Pourtant, à regarder la demande réelle des gens, et à la façon dont elle se traduit dans la pratique des différents gouvernements dans le monde, c’est à tout autre chose qu’on assiste : quand il s’agit d’obtenir quelques avantages de l’Etat, les gens ne sont plus du tout à droite, ils sont clairement à gauche :
Jamais, en particulier en France, la demande d’assistance et de protection n’a été si grande ; jamais les Etats n’ont autant dépensé pour assurer la survie des plus pauvres, la protection des chômeurs, des artistes, des restaurateurs, des ouvriers, des patrons, des entreprises ; et la protection de tous contre cette pandémie. La dette publique galopante en est une mesure.

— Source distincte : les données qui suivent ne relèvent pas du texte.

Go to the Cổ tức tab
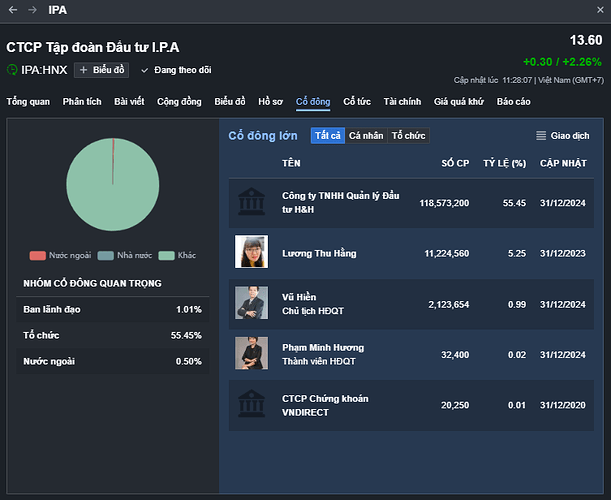 pyautogui.click(x=357, y=102)
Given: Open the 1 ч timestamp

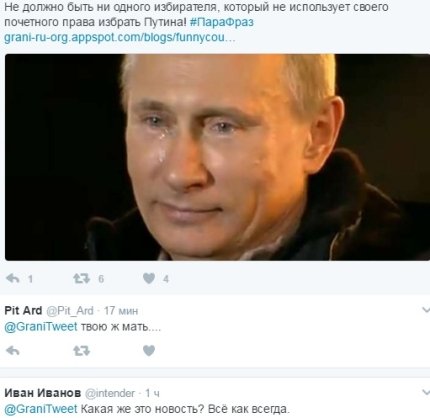Looking at the screenshot, I should tap(152, 393).
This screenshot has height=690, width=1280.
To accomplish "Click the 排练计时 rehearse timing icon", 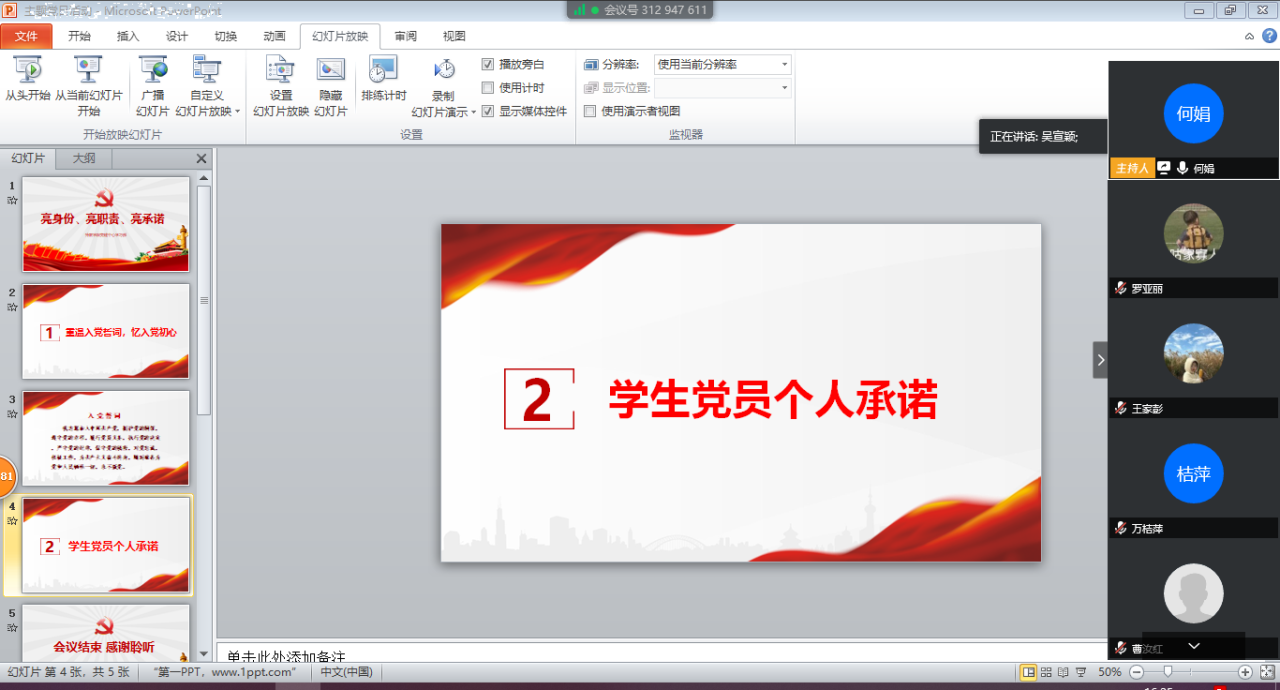I will coord(383,71).
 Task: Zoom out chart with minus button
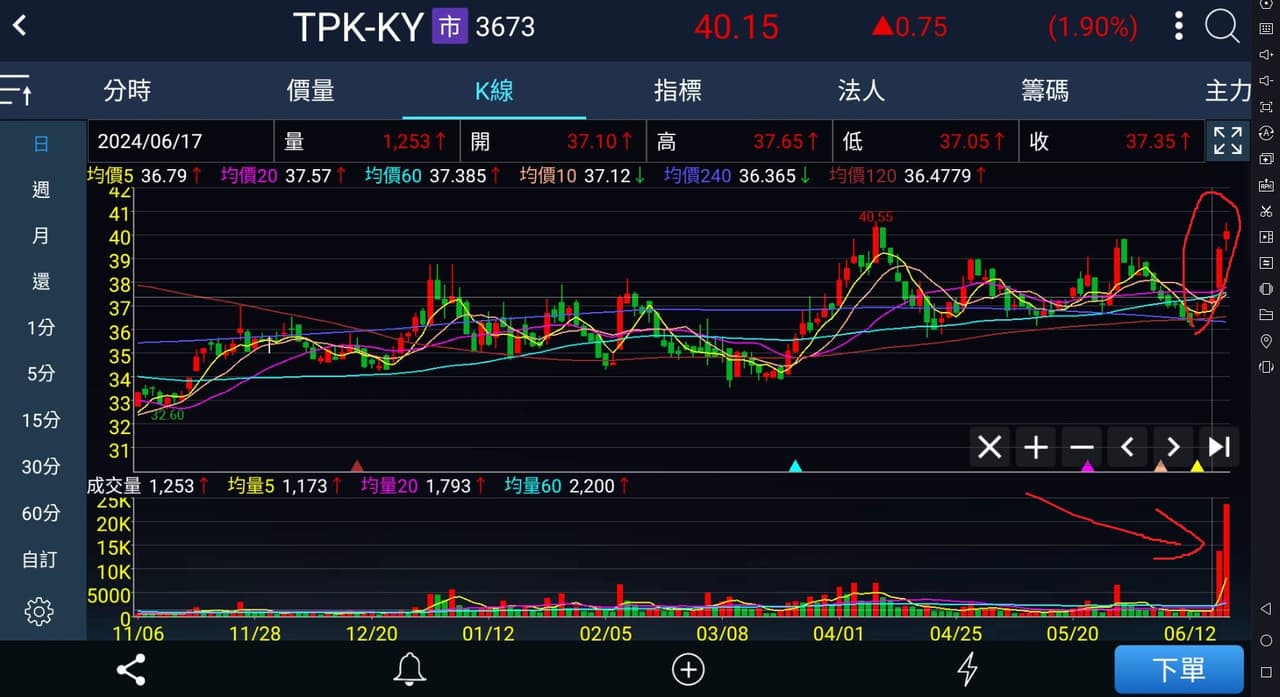1082,447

Jamais l’économie n’a été plus dirigiste et moins libérale : partout, et en particulier en France, l’Etat a une emprise croissante sur l’économie, en poussant les entreprises à produire ce qui est le plus nécessaire (les masques, les vaccins, les médicaments, la nourriture, et toutes les autres productions des secteurs de l’économie de la vie) et en poussant à la reconversion des autres secteurs, sinistrés par la crise actuelle.
Jamais l’importance du long terme et de la planification n’a été plus nécessaire et mieux acceptée, pour lutter contre les changements climatiques, la perte de biodiversité, ou tout autre enjeu dans l’intérêt des générations futures ; et pour réorienter la production des entreprises et les formations de ceux qui auront à y travailler.

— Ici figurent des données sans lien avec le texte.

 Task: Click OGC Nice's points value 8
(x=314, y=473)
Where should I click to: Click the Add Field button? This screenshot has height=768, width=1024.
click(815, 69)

Jamais la demande de démocratie n’a été plus grande : beaucoup ne se contentent plus d’une délégation de pouvoirs tous les quatre ou cinq ans à un parlement ou un président ; ils veulent être en permanence associés à la décision, par mille et une formes, dans l’Etat, la commune, et l’entreprise.
Jamais les demandes des minorités, qu’elles soient culturelles, ethniques, historiques, sociales, ou sexuelles n’ont été plus exigeantes et mieux entendues ; jusqu’aux extrêmes américains du wokisme et leurs échos dans d’autres pays.
Jamais la demande d’un mondialisme concret n’a été plus grande, tant il est évident que c’est à cette échelle seulement qu’on peut traiter la lutte contre pandémie la protection du climat ou l’harmonisation fiscale.
L’exemple le plus emblématique de cette domination des pratiques de gauche vient de l’administration américaine ; et on la retrouve pratiquement partout ailleurs, où cela se traduit parfois par des étranges alliances, comme celle qui existe dans certains pays d’Europe du Nord et qui pourrait s’installer au pouvoir en septembre prochain en Allemagne, entre écologistes et droite sécuritaire, l’alliance « Vert noir ».
En France, si la gauche ne réussit pas à transformer sa prééminence pratique en une perspective électorale, certains diraient que c’est parce que les partis qui la représentent sont paralysés par leur bêtise, leur narcissisme, et leur esprit de boutique ; et parce qu’ils sont, comme l’aurait dit François Mitterrand, « tragiquement nuls ». Ou même parce qu’ils se comportent comme des partis de droite, pures machines à prendre le pouvoir, prêts à mener toute politique qui leur assurerait la victoire.
On pourrait espérer naïvement que la droite comme la gauche reviennent vite à des comportements plus moraux : agir comme on pense, penser comme on agit. Si on y parvient, l’idéologie de l’altruisme et de la coopération s’opposera à celle de l’égoïsme et de la compétition. Avec des pratiques alignées sur les discours.
Si cela n’a pas lieu, on peut s’attendre au pire : une idéologie d’extrême droite avec une pratique de gauche. Il y a un siècle, à un moment où, comme aujourd’hui, l’Amérique lançait son New Deal, cela a conduit l’Europe au pire. L’heure d’un New Deal européen devrait sonner.